Abstract

Available neurosurgical intensive care beds are rare and are often regarded as a precondition for accepting remote neurosurgical emergencies for operative treatment. From a medical and ethical point of view, the practice of rejecting acute patients as a result of a shortage of intensive care unit beds is questionable, because the primary need is fast treatment, and postoperative intensive care is secondary. We performed a retrospective analysis of outcome of 36 patients, who returned straight from our operating room to the intensive care unit of the referring hospital because no domestic neurosurgical intensive care unit beds were available (group 1). For the two largest cohorts, acute subdural haematoma ( =12) and primary intracerebral haemorrhage ( =15), outcome was compared by matched pair analysis with control patients kept in-house postoperatively (group 2). The mortality rate was higher in group 1 compared with group 2 (acute subdural haematoma 67 versus 58%; intracerebral haemorrhage 47 versus 40%).

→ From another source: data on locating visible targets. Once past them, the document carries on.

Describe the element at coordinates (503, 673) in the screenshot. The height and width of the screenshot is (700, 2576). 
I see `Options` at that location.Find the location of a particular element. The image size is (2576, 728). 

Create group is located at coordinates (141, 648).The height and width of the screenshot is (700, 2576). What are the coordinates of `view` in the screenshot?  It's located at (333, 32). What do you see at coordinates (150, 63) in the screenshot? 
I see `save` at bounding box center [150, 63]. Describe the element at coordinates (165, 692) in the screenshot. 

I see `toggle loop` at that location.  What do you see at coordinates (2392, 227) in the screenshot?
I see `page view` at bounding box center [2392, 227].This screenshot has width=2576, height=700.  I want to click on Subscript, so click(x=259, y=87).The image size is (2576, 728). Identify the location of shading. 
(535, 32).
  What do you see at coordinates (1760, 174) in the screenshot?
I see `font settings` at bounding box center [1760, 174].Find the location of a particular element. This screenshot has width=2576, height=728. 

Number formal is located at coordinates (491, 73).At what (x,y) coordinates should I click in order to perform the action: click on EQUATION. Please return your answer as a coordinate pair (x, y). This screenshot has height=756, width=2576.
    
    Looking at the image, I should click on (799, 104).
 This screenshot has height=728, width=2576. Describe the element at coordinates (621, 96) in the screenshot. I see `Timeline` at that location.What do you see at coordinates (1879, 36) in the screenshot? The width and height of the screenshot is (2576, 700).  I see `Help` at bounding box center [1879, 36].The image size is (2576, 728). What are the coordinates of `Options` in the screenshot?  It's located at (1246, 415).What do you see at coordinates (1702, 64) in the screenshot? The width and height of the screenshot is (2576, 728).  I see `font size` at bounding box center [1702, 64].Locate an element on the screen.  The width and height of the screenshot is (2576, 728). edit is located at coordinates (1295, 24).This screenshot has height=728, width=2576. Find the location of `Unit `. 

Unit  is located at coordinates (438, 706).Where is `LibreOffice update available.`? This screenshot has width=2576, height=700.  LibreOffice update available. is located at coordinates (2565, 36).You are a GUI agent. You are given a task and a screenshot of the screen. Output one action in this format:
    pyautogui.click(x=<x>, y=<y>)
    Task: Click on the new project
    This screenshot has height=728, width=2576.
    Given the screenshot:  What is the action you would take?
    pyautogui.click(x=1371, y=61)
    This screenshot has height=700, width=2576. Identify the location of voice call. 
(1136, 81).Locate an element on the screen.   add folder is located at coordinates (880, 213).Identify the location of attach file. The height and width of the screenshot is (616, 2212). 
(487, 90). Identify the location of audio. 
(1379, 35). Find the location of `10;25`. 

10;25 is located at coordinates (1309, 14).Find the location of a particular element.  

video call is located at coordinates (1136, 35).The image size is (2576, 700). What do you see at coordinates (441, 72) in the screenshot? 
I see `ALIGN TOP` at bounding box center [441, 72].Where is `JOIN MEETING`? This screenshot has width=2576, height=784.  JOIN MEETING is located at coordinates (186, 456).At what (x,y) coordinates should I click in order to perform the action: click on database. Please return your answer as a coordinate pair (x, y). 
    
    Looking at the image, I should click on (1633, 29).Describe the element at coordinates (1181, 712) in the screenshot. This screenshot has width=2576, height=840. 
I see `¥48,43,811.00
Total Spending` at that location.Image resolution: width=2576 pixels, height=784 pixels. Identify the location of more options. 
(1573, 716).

Despite this tendency, we regard operate-and-return treatment as a sound and practicable alternative to offer to hospitals trying to refer patients with neurosurgical emergencies. It is to be preferred to denying treatment, because this results in a delay or cancellation of treatment, with the associated negative effects on outcome. However, postoperative neurosurgical intensive care unit treatment has to be considered the optimum goal, and there needs to be a continuous demand to authorities to increase the number of neurosurgical intensive care unit beds.